Tir de missile par la Corée du Nord peu avant une réunion d'urgence du Conseil de sécurité

Publié le à Séoul (AFP)

Le Conseil de sécurité de l'ONU se réunit vendredi pour discuter d'un tir de missile hypersonique par la Corée du Nord, au lendemain d'un nouvel essai de Pyongyang.

"La République populaire de Corée du Nord a procédé le 30 septembre à un tir d'essai d'un missile anti-aérien qu'elle a récemment développé", a annoncé vendredi l'agence nord-coréenne KCNA.

"Les performances remarquables de combat" du missile "ont été vérifiées, avec l'introduction de nouvelles technologies clés", s'est félicitée l'agence officielle.

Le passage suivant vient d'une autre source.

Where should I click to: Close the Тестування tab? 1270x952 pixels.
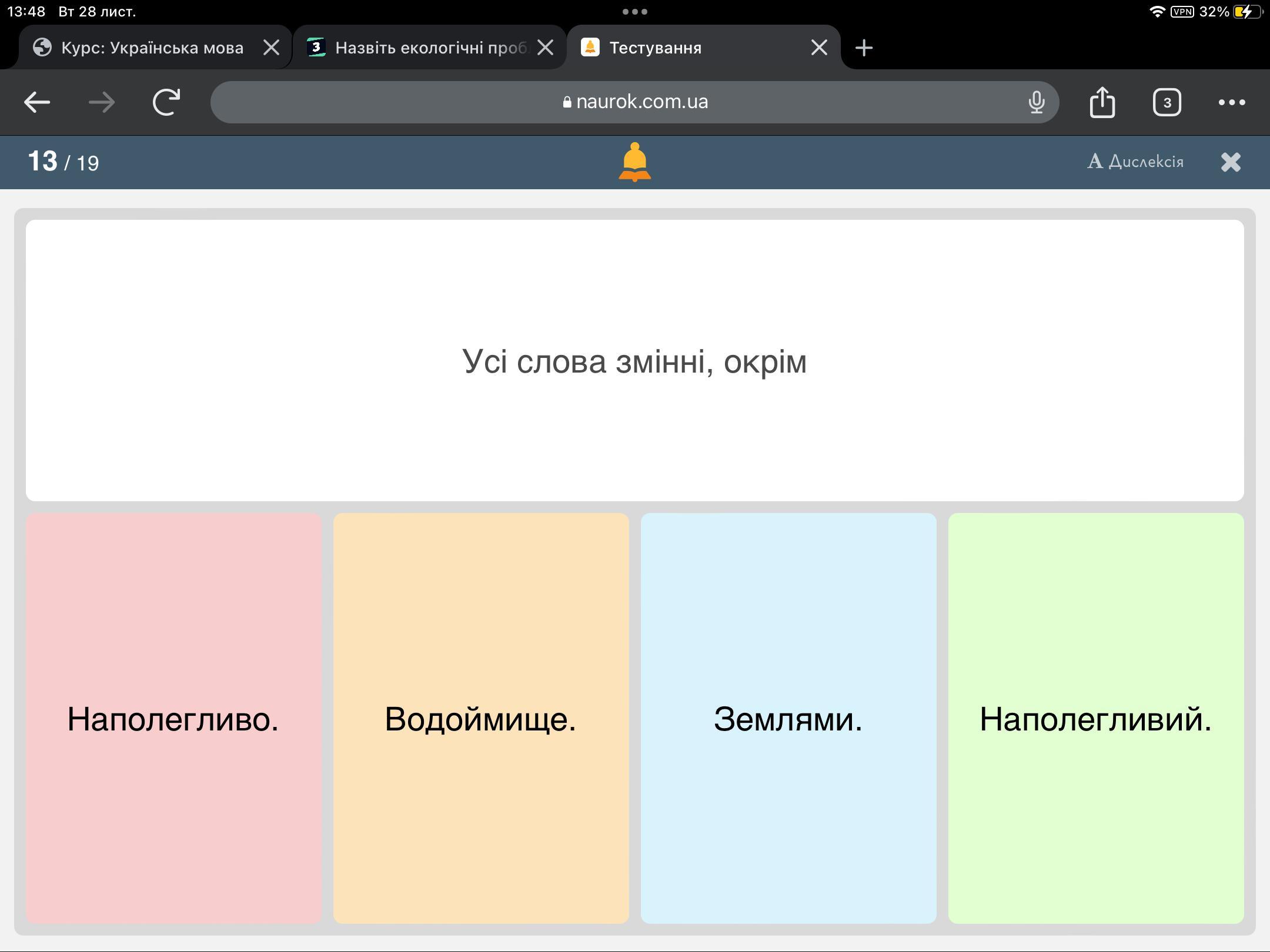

Une photo du missile s'élevant dans le ciel après son lancement a été publiée dans le journal officiel Rodong Sinmun.

Ce nouveau tir a des airs de provocation, à quelques heures de la réunion d'urgence du Conseil de sécurité demandée par Washington, Paris et Londres au sujet du précédent tir de missile par Pyongyang, présenté comme hypersonique par les Nord-Coréens.

La réunion d'urgence devait se tenir jeudi, mais elle a été repoussée à vendredi suite à une demande de la Chine, principal allié de Pyongyang, et de la Russie.

Le Nord a depuis longtemps eu recours à des essais d'armement pour faire monter les tensions, dans le cadre d'un processus soigneusement étudié.

- "Tester la température" -

Avec ses dernières actions, Kim Jong Un cherche à "tester la température avec Washington" et ses "limites" en matière de provocations, a déclaré à l'AFP Soo Kim du groupe de réflexion américain RAND Corporation.

"Il souhaite peut-être voir jusqu'où il peut aller jusqu'à ce que l'administration Biden commence à flancher", a-t-elle ajouté.

En 2017, à l'initiative de l'administration de Donald Trump, le Conseil de sécurité avait adopté des sanctions économiques lourdes contre la Corée du Nord après un essai nucléaire et des tests de missiles.

Depuis l'entrée en fonction de l'administration de Joe Biden, il est revenu à la France, un peu isolée, de monter en première ligne pour réclamer une réunion à huis clos du Conseil de sécurité lorsque Pyongyang procédait à un essai de missile.

Le 27 octobre, peu après le tir du missile présenté comme hypersonique par la Corée du Nord, l'ambassadeur nord-coréen à l'ONU, Kim Song, avait affirmé devant l'Assemblée générale annuelle des Nations unies, que son pays avait un "droit légitime" à tester des armes et à "renforcer (ses) capacités de défense".

Mais pour le chef de la diplomatie américaine Antony Blinken, au contraire, la Corée du Nord favorise "l'instabilité et l'insécurité".

"Nous sommes inquiets de ces violations répétées des résolutions du Conseil de sécurité (de l'ONU) qui favorisent l'instabilité et l'insécurité", a dit le secrétaire d'Etat à des journalistes en marge de discussions à Pittsburgh.

- Bomber le torse -

Le dirigeant nord-coréen Kim Jong Un a rejeté plus tôt jeudi l'offre de dialogue des Etats-Unis, accusant le président Joe Biden de poursuivre les "actes hostiles" de ses prédécesseurs, ce qu'a aussitôt nié Washington.

Les Etats-Unis ne sont pas en mesure pour le moment de confirmer si le missile nord-coréen était hypersonique, ce qui constituerait une avancée technologique majeure, les missiles hypersoniques étant capables d'atteindre une vitesse au moins cinq fois supérieure à la vitesse du son.

"Nous sommes en train d'évaluer et d'analyser les tirs", a détaillé le secrétaire d'Etat américain, "pour comprendre exactement ce qu'ils ont fait, la technologie qu'ils ont utilisée".

Avec ce nouveau tir jeudi, Pyongyang cherche à bomber le torse et à "exister sur la scène internationale", analyse le chercheur Ahn Chan-il, ancien transfuge nord-coréen.

Le président sud-coréen Moon Jae-in a récemment réitéré ses appels à une déclaration formelle de la fin de la guerre de Corée – les hostilités ont cessé en 1953 avec un simple armistice plutôt qu'un traité de paix formel.

Avec ses tirs répétés, Pyongyang cherche à "gagner du temps et essaye de tirer le meilleur parti possible à la fois de la proposition de Séoul de déclarer la fin de la guerre et de l'offre de Washington de parler sans conditions préalables", assure Ahn Chan-il.

L'administration Biden a déclaré à plusieurs reprises qu'elle était prête à reprendre les pourparlers sans conditions préalables, alors que la Corée du Nord réclame la fin des sanctions radicales.